Ashworth may have also intended to raise § 1983 claims against the West City Police Department and the Benton Jail: both entities are written in as Defendants in Ashworth's complaint caption, but are not enumerated in the detailed list of Defendants put forth in the Jurisdiction section. The claim against the West City Police Department fails at the gate: while § 1983 permits liability against city and county governments, a "municipality's police department... is not a separate entity subject to suit." Davis v. Hill, No. 86 C 4592, 1986 WL 355, at *1 (N.D. Ill. July 16, 1986). In addition, "to maintain a § 1983 claim against a municipality, [a plaintiff] must establish the requisite culpability (a policy or custom' attributable to municipal policymakers) and the requisite causation (the policy or custom was the moving force' behind the constitutional deprivation)." Gable v. City of Chicago, 296 F.3d 531, 537 (7th Cir. 2002) ( quoting Monell v. Dep't of Social Servs., 436 U.S. 658, 691-94 (1978)). Here, Ashworth has not alleged any policy attributable to the West City Police Department or the Benton Jail that led to his deprivation of rights. Given these defects, any claim against the West City Police Department and the Benton Jail must be dismissed without prejudice.

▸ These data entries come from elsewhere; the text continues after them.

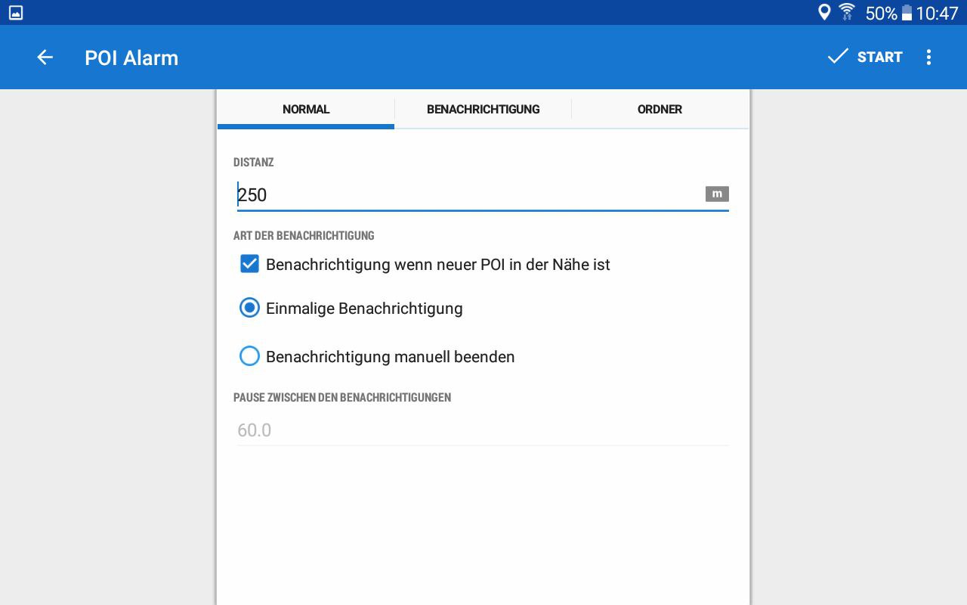
Task: Tap the 50% battery percentage text
Action: (881, 13)
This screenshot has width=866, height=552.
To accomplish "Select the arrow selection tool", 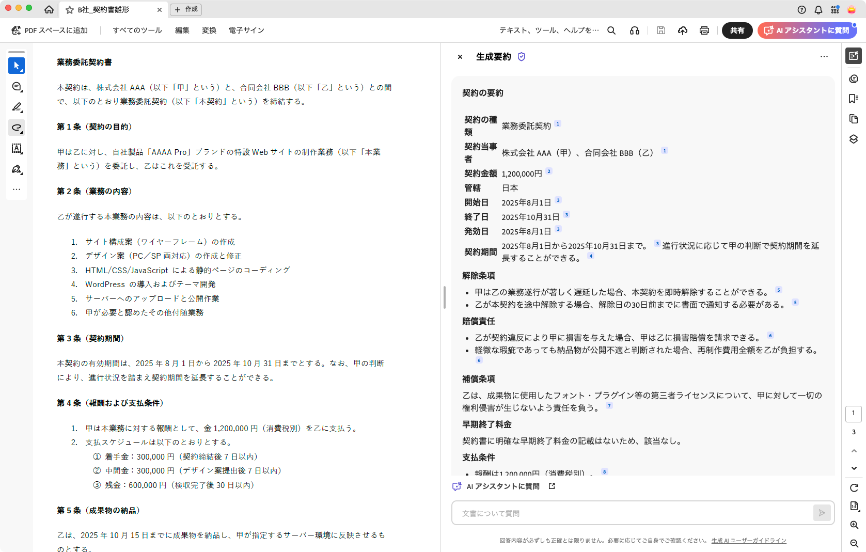I will click(17, 66).
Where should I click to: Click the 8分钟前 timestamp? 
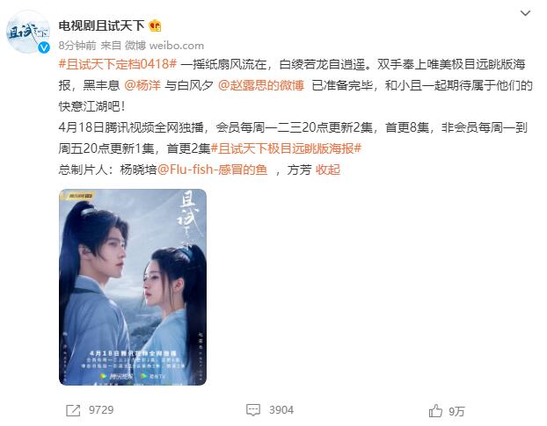[77, 46]
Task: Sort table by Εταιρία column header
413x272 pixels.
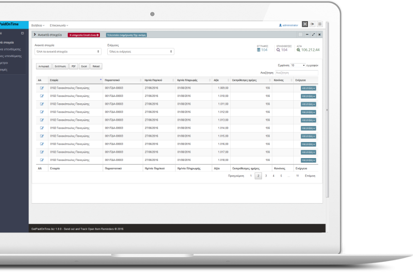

IT IS HEREBY ORDERED that the complaint is DISMISSED without prejudice.

IT IS FURTHER ORDERED that, should he wish to proceed with this case, Plaintiff shall file his First Amended Complaint, stating any facts which may exist to support his § 1983 claims and naming the individual Defendants directly responsible for the alleged constitutional deprivations, within 35 days of the entry of this order (on or before April 9, 2015). An amended complaint supersedes and replaces the original complaint, rendering the original complaint void. See Flannery v. Recording Indus. Ass'n of Am., 354 F.3d 632, 638 n.1 (7th Cir. 2004). The Court will not accept piecemeal amendments to the original complaint. Thus, the First Amended Complaint must stand on its own, without reference to any other pleading in this case or elsewhere. Should the First Amended Complaint not conform to these requirements, it will be stricken. Plaintiff also must re-file any exhibits he wishes the Court to consider along with the First Amended Complaint. Failure to file an amended complaint will result in the dismissal of this action with prejudice. Such dismissal shall count as one of Plaintiff's three allotted "strikes" within the meaning of 28 U.S.C. § 1915(g). No service shall be ordered on any Defendant until after the Court completes its § 1915A review of the First Amended Complaint.

IT IS FURTHER ORDERED that Plaintiff's motion for Service of Process at Government Expense is DENIED as moot.